## BEGIN PROVIDED PASSAGE

A robotaxi, also known as robo-taxi, self-driving taxi or driverless taxi, is an autonomous car (SAE automation level 4 or 5) operated for a ridesharing company.

Some studies have hypothesized that robotaxis operated in an autonomous mobility on demand (AMoD) service could be one of the most rapidly adopted applications of autonomous cars at scale and a major mobility solution in the near future, especially in urban areas, providing the majority of vehicle miles in the United States within a decade of their first introduction. Moreover, they could have a very positive impact on road safety, traffic congestion and parking. Robotaxis could also reduce pollution and consumption of energy, since these services will most probably use electric cars and for most of the rides, less vehicle size and range is necessary compared to individually owned vehicles. The expectable reduction of the number of vehicles means less embodied energy, however energy consumption for redistribution of empty vehicles must be taken into account. Robotaxis would reduce operating costs by eliminating the need for a human driver, which might make it an affordable form of transportation and increase the popularity of transportation-as-a-service (TaaS) as opposed to individual car ownership. However, such developments could lead to job destruction and new challenges concerning operator liabilities.

Predictions of the widespread and rapid introduction of robo-taxis – by as early as 2018 – have not been realized. There are a number of pilot trials underway in cities around the world, some of which are in revenue service and open to the public. However, questions have been raised as to whether the progress of self-driving technology has stalled and whether issues of social acceptance, cybersecurity and cost have been addressed.

## END PROVIDED PASSAGE
## BEGIN MATERIAL

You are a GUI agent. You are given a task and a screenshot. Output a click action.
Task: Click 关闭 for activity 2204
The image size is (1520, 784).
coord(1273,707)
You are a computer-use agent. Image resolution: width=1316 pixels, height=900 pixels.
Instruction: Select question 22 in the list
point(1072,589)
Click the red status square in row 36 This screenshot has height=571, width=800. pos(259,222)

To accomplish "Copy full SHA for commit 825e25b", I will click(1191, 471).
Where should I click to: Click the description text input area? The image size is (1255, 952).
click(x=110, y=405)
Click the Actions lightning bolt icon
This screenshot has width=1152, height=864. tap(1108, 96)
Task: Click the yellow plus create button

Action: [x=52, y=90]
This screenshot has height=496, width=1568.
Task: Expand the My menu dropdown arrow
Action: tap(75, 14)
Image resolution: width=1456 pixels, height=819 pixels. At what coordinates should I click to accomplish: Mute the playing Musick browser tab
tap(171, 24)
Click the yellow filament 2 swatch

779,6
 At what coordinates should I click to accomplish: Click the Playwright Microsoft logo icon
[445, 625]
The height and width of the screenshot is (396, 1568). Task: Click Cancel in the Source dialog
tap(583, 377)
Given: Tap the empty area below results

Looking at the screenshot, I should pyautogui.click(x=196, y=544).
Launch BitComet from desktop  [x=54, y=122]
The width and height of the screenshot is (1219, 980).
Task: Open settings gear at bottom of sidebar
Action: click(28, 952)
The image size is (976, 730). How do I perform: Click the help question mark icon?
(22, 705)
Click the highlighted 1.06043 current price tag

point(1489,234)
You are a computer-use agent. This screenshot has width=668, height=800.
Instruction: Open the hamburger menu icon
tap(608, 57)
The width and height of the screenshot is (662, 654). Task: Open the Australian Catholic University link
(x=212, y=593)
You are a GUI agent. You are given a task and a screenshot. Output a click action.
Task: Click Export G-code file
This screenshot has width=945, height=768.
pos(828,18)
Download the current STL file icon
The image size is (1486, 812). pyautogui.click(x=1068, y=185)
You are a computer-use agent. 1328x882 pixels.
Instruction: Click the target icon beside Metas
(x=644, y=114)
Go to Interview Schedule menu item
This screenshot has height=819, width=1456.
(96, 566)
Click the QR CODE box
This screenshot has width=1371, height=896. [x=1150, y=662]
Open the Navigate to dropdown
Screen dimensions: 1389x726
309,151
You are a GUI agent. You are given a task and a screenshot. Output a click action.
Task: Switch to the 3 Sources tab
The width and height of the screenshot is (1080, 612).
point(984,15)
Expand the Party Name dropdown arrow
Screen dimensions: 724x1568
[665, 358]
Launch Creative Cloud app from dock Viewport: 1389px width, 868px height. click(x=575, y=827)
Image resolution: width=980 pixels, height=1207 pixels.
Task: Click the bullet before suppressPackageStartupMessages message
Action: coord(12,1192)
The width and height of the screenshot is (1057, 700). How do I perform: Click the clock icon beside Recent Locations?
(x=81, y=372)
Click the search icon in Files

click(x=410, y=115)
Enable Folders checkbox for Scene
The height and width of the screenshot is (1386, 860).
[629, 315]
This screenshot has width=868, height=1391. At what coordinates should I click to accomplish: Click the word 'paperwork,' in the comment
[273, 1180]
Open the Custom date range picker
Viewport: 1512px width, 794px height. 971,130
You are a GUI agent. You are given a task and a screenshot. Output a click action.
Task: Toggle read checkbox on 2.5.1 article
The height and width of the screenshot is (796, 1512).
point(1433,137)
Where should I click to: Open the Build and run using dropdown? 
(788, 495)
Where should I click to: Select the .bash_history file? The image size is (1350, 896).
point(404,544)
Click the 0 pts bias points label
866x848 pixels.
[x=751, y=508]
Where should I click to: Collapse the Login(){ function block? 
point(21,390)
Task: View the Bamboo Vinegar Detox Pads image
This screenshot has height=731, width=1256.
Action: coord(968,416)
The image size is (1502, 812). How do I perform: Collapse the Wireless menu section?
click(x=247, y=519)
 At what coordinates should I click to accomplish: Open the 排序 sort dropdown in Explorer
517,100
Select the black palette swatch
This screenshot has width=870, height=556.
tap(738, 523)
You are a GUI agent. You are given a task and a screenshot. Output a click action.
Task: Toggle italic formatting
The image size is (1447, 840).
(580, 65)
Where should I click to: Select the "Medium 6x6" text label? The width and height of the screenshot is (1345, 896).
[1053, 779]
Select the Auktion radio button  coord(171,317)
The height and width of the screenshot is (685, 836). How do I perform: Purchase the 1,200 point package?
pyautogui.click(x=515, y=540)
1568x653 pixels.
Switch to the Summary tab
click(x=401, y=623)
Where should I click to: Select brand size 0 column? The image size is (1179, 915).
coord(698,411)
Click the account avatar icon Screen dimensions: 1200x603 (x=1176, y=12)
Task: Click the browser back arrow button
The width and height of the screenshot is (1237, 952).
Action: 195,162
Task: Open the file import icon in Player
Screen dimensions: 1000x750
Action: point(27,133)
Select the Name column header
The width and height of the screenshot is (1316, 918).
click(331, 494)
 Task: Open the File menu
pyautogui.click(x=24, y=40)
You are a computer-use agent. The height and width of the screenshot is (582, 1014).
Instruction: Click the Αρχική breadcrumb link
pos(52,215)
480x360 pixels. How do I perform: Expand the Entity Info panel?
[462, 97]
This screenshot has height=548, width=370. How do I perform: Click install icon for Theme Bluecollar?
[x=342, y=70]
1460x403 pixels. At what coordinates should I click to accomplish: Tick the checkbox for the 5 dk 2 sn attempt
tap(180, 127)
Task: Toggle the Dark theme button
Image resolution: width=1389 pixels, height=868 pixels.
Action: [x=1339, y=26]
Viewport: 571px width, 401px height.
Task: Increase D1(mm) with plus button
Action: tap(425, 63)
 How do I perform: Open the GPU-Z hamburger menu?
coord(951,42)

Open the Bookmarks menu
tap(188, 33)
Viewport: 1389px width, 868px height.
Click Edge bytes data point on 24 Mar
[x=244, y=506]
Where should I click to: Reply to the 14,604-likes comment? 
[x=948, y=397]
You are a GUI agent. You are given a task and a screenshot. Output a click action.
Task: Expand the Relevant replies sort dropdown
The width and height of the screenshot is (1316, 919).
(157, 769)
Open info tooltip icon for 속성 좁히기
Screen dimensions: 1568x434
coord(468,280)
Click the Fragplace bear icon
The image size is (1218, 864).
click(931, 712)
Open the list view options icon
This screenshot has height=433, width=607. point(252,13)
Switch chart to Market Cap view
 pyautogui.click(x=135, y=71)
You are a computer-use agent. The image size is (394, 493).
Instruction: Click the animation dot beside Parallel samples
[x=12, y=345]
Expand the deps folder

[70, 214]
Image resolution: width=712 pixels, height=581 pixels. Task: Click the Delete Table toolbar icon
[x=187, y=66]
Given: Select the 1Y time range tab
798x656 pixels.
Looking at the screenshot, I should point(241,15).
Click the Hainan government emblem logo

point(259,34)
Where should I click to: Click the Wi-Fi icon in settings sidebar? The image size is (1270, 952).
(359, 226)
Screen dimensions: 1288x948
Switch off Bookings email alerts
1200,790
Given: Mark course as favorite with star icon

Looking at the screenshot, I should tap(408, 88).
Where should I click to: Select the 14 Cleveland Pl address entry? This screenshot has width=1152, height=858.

## END MATERIAL

▶ [JOBS]:
A. Answer these about the robotaxi passage, one line each:
(i) Which SAE automation levels does it give for a robotaxi?
(ii) By what year, at the earliest, was the widespread introduction of robo-taxis predicted?
(iii) What kind of cars does it say these services will most probably use?
B. Set down, word for word, the part of the robotaxi passage that opens with the words containing "Predictions of the" and closes with "have been addressed.".

▶ [EXPECTED ANSWERS]:
A.
(i) Level 4 or 5
(ii) 2018
(iii) Electric cars

B.
Predictions of the widespread and rapid introduction of robo-taxis – by as early as 2018 – have not been realized. There are a number of pilot trials underway in cities around the world, some of which are in revenue service and open to the public. However, questions have been raised as to whether the progress of self-driving technology has stalled and whether issues of social acceptance, cybersecurity and cost have been addressed.